Yes, this year has been one of the worst years for a long time and being so introspective lately made me think about ‘stuff’, to try to make sense of things. It is difficult for me. The writer of these words has always been devoid of what normal people possess. I am like a ship at sea, an emotional Marie Celeste, in so many ways.
This week was an emotional week experiencing a breakdown of, even for me, epic proportions. It is an ongoing situation and I don't think it can ever be resolved. I am alone, and It is a situation that always will be. A sad thing to say but it is true. This is of my creation.
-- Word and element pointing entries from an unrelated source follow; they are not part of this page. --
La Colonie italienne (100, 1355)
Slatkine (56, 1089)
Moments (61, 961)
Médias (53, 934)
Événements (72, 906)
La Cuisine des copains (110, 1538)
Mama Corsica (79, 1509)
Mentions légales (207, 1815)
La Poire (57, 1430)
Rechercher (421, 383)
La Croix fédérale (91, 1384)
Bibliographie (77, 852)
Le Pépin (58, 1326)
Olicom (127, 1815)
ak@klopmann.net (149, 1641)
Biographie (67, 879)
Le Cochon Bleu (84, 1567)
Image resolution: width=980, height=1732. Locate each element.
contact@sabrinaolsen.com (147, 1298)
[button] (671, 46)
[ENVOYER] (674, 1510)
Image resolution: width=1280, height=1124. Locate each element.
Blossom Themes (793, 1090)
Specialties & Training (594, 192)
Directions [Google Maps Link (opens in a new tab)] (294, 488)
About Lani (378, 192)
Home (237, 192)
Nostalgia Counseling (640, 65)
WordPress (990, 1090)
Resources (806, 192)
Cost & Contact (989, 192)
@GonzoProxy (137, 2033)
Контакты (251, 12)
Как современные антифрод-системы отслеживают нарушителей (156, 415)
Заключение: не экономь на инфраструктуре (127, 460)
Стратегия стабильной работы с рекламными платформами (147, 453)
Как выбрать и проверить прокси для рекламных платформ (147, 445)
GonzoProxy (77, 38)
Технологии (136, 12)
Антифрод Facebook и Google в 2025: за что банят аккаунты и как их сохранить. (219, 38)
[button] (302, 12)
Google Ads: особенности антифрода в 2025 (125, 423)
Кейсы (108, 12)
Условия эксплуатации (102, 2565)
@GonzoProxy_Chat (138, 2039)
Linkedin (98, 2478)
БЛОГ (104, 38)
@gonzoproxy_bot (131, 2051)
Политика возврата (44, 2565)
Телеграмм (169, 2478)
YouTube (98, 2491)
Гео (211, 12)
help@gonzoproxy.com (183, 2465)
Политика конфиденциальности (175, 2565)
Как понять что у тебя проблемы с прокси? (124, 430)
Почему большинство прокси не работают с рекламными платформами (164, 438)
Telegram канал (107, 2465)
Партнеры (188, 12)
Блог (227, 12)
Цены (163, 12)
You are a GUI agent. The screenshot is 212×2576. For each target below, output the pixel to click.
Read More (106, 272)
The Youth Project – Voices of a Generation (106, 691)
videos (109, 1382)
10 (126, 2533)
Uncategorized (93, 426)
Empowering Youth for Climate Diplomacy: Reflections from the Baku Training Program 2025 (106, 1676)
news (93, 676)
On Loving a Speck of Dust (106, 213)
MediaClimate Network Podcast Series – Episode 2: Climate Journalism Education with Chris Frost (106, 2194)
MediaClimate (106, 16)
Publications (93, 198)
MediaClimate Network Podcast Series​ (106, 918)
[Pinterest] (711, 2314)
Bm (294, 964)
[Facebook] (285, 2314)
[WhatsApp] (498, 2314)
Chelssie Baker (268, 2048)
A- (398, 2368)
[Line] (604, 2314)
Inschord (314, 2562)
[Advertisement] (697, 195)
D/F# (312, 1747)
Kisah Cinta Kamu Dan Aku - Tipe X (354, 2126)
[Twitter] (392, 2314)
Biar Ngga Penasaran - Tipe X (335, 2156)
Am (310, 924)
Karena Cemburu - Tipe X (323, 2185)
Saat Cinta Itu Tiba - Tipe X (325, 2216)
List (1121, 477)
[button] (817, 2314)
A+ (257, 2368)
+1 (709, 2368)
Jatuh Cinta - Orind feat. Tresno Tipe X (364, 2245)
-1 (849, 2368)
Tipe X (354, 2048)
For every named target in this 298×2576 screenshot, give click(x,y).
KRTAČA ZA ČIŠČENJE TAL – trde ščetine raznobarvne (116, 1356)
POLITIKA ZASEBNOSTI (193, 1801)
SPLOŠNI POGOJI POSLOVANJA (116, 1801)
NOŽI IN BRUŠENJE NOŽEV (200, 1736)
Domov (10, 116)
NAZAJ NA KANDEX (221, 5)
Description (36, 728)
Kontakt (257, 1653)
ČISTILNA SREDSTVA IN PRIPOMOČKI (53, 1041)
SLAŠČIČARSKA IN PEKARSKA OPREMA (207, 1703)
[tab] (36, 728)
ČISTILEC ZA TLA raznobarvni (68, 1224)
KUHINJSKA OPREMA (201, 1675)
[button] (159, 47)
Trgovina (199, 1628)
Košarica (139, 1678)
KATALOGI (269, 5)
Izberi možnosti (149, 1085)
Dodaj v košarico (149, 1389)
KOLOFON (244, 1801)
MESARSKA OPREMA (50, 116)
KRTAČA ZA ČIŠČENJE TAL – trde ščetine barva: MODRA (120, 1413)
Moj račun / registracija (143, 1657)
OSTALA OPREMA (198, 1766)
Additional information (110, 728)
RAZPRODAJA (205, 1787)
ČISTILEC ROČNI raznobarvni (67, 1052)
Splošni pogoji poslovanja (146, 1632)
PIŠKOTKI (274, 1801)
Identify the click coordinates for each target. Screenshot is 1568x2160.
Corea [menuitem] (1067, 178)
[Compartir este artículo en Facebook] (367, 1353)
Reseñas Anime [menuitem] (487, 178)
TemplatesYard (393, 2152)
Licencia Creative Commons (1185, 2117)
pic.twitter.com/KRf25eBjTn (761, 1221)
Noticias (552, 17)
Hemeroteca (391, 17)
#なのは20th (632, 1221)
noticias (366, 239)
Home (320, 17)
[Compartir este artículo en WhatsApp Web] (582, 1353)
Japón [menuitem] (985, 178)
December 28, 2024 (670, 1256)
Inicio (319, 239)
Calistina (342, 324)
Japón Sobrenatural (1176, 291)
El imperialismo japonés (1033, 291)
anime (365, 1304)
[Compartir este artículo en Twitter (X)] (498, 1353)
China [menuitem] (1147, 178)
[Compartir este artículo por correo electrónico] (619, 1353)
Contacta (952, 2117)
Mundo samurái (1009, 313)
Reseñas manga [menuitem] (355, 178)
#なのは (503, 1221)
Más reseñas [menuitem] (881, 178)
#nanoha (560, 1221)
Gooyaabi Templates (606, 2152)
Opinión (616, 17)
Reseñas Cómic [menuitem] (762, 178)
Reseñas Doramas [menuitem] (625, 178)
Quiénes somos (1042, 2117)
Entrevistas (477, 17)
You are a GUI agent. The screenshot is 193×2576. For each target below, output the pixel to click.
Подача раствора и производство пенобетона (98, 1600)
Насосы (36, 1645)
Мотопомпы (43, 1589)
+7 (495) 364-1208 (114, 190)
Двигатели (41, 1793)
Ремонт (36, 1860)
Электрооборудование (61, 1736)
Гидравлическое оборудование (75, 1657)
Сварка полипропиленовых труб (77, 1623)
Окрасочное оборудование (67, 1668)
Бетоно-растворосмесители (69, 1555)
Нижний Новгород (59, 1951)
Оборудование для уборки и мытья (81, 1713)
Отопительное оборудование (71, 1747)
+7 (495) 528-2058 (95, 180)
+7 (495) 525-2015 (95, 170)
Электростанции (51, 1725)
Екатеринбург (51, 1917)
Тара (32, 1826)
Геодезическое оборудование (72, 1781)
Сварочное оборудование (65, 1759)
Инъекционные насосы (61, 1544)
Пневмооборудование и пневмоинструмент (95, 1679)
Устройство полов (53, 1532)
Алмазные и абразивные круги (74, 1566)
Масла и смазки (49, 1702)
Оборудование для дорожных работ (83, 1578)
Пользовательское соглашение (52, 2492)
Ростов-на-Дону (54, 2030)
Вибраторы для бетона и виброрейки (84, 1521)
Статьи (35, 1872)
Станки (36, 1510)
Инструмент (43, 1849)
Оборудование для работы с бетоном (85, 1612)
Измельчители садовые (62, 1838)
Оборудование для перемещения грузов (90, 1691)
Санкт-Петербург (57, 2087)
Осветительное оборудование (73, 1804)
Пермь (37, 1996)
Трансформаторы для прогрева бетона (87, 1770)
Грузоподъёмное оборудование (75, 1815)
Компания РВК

Dear reader, these are ramblings of just another blogger in this digitally overpopulated world. Like so many other people, you can never completely escape your karma, you can chant to change your life and those around you, but you have to live out your karma, and I have a lot of chanting to do, having been given a key to a resolute life. Nobody is perfect we all sometimes flounder in our practice?
Recently, I decided that changes had to be made to move on. The emphasis will change on my blog, and it has a new name from the old. People including me have to be more circumspect in this digital world, and I hope that the writer can blog without being ‘called’ by people who have no ‘saviour-fair’, about them. I gave them ammunition, and they fired it. I said I would return and here I am. My blog will be more introspective more reflective, but will use strength and guile to defeat my protagonists. Begone! You have defeated me once, but this is my revenge. Trolls shall not stop me enjoying my writing, it is a bit hit or miss, to be honest, very pretentious sometimes a bit ‘left field’ but the blog has returned. The second coming? But unlike Jesus the writer will not be crucified by malice...
And the title of my blog, well, just go figure it out?